Some Consumers Not Worried About Cybersecurity

  • Security

Despite the concentration on Cybersecurity, Americans feel their personal information is safer online than it was a few years ago. According to the Unisys Security Index, Americans attitudes toward online security are at an all time low since 2007. Despite the recent international threats and massive data breaches over the past few years, consumers seem to feel fairly untouched by the lack Cybersecurity. The important thing to remember is that just because less feel threaten by online fraud, doesnt mean that the risks are any less. While Cybersecurity awareness campaigns have helped consumers become more educated about preventative measures; they may have also created a false sense of protection. While knowing the risks, creating stronger passwords, and being mindful of the site you share your information with may help prevent fraud, it does make you exempt from it.
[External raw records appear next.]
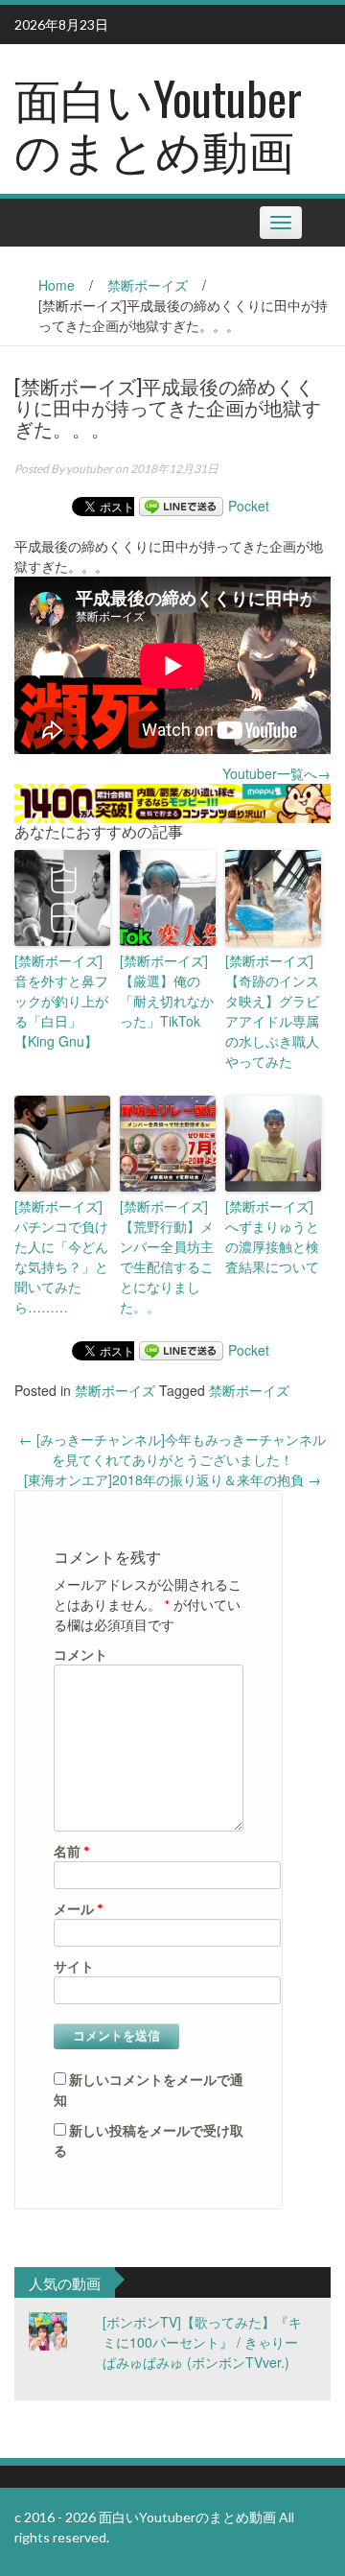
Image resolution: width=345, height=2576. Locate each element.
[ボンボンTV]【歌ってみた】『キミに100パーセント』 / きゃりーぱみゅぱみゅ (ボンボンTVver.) (202, 2342)
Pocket (248, 505)
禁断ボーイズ (147, 285)
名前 (72, 1851)
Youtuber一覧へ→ (276, 773)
Another important aspect to remember is that consumer perception is not always the best indicator of online fraud progression. Companies are far more responsible for knowing the risks of online fraud. Business owners may not think their role is more important, but they have much more to lose than a single consumer. Often times if someone experience personal identity theft or online fraud, it is much easier to salvage than if an entire companys database is compromised. Many companies outside the obvious industries, like payments and banking, are starting to take online fraud prevention much more seriously as they realize that the risks are high. Social media platforms such as Twitter, and most recently LinkedIn, are taking precautions against identity theft by implementing two-factor verification. While this is temporary fix for many sites, its only a matter of time before this solution will not be enough to prevent online fraud.